However, theorise of corporate power includes the rise of responsibility as a reverse side of business. The recent world economic crisis encouraged incentives to strengthen corporate social responsibility. Thus, in addition to profit as an (economic) value, the need for simultaneous compliance with legal and moral values, both at the individual and social level, is now emphasized more than ever before. Humans create value for each other, and “business” is the name we have given that process. (Freeman at al., 2008) Neither ethics nor regard for natural systems is typically central to the way we think about business. “In a similar way, environmental considerations are frequently viewed as barriers to profitability. They are viewed as necessary evils, costs to be minimized, or regulations with which to comply…. Models and theories of business traditionally have been silent on the subject of the environment. Silence, however, is no longer an option in the face of society’s recognition of the potential environmental price of corporate profits.” (Freeman at al, 2008)

Maximizing profitability means at the same time ignorance of human rights and ignorance of the needs of future generations, thus reducing the quality of life and Life itself. There is already a discernible shift in popular attitude to favour improvements in the quality of life, opposed to amassing more quantities of assets, including money (Walter 1998). In fact; we are facing the change from economies of scale over economies of scope to economies of soul. Namely, a widespread idea of ‘economies of scale’, which includes increasing efficiency in the making of a product by producing more of it means that firms primarily focus on reductions in average cost (cost per unit) associated with increasing the scale of production for a single product type. Similarly, the concept of ‘economies of scope’ (Panzar &Willig 1981) refers to lowering average costs for a firm in producing two or more products. Nowadays, however, the business environment has undoubtedly changed. Therefore, the role of the companies has changed in that companies have become an indispensable part of social life. This has fostered the revitalisation of the concept of the ‘economies of soul’. Actually, a soul economy is not a very new perspective. Tracing a seismic shift in American social thought, Jeffrey Sklansky (2002) wrote the book “Soul’s Economy: Market Society and Selfhood in American Thought, 1820-1920” offering a new synthesis of the intellectual transformation entailed in the rise of industrial capitalism. As early as in 1922, Rudolf Steiner wrote the book “Soul Economy, Body, Soul, and Spirit in Waldorf Education”, trying to integrate and to balance material and immaterial perspectives.

- [DATASET SECTION]:
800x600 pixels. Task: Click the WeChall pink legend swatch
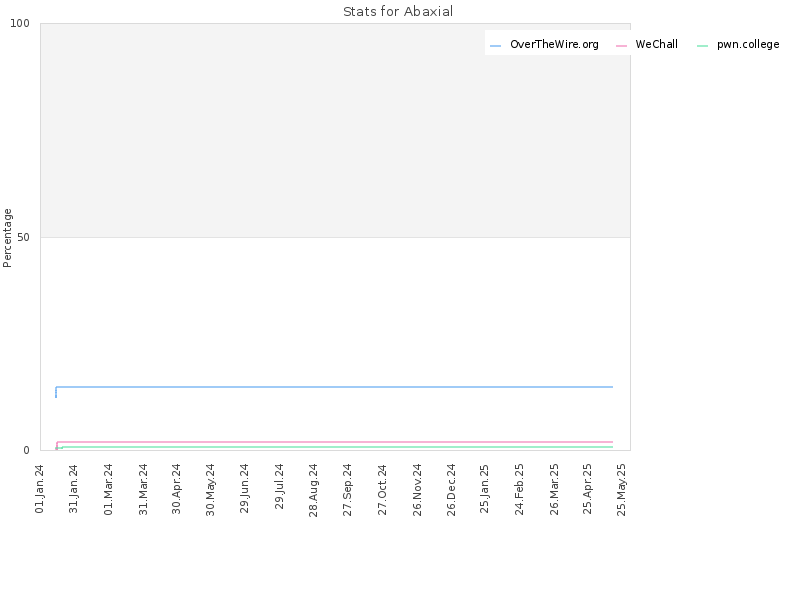(621, 46)
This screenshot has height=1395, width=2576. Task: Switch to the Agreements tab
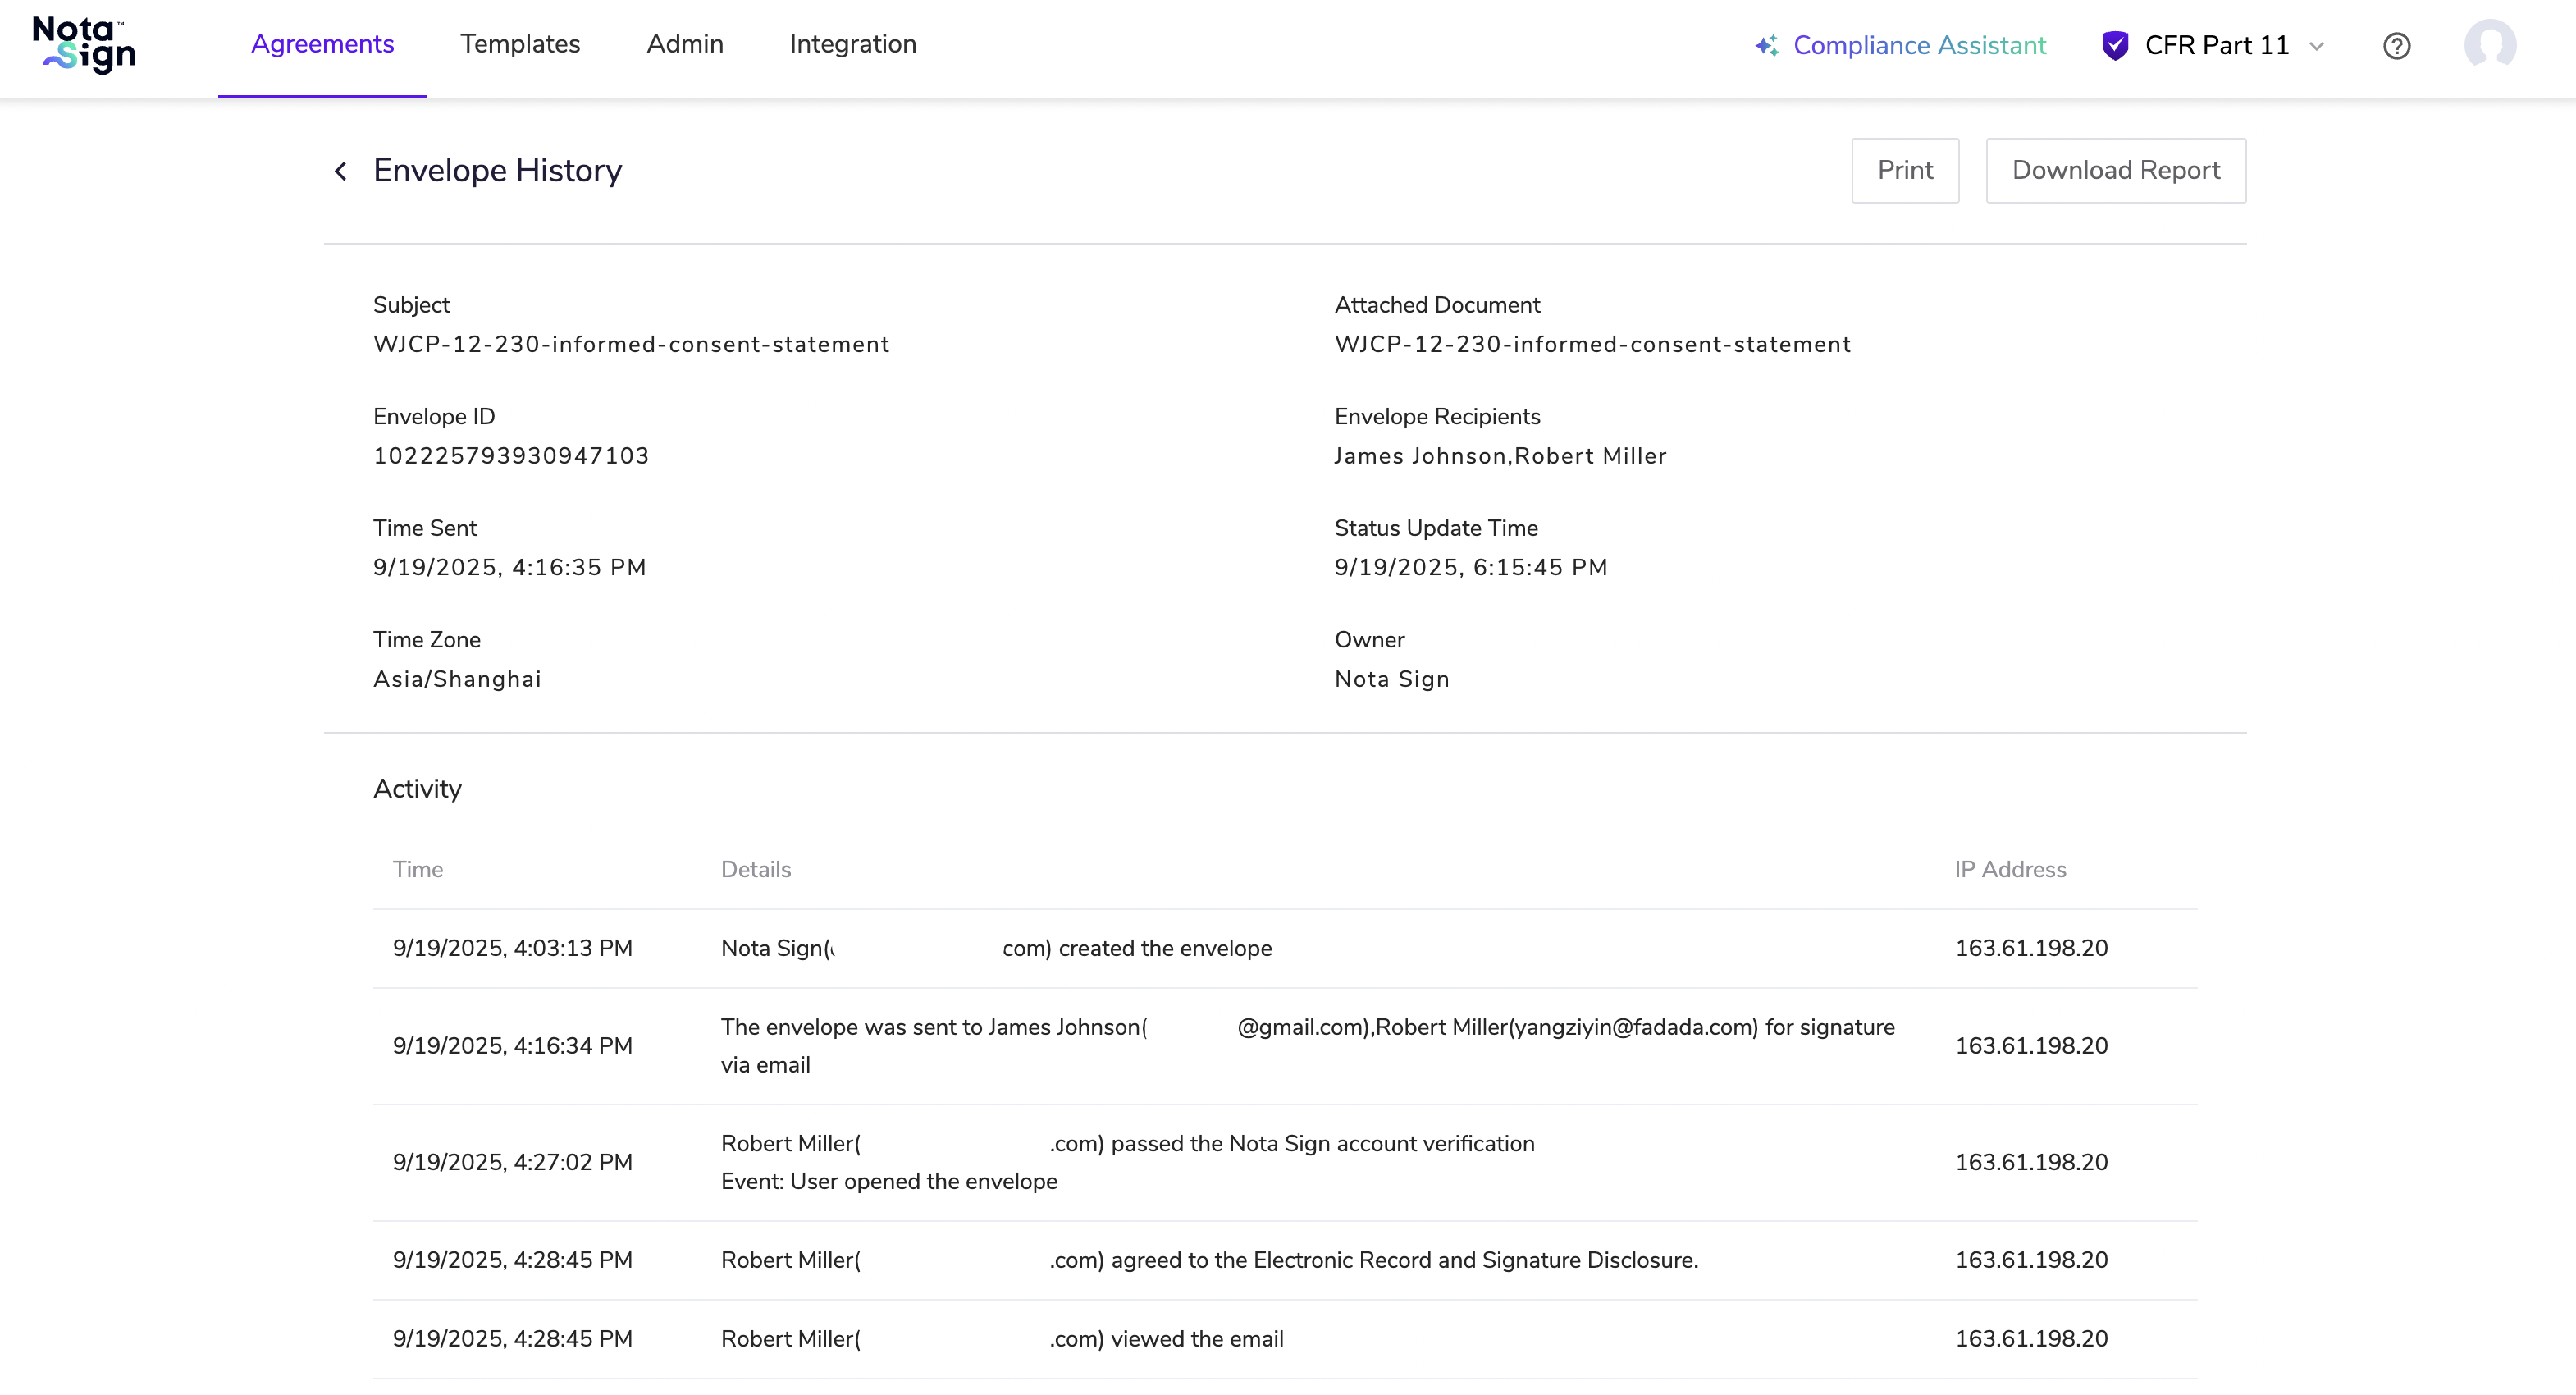[x=322, y=44]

- [EXERCISE TASKS]:
1/ According to the passage on corporate responsibility, why is silence about the environment no longer an option for business models and theories? Answer in one to three sentences.
2/ Which kinds of "economies" does the passage on corporate responsibility name as stages in the change it describes? List all of them.
Answer using only the passage on corporate responsibility.

- [FULL ANSWERS]:
1/ Silence is no longer an option because society now recognizes the potential environmental price of corporate profits. Models and theories of business can no longer ignore the environment in the face of that recognition.

2/
- Economies of scale
- Economies of scope
- Economies of soul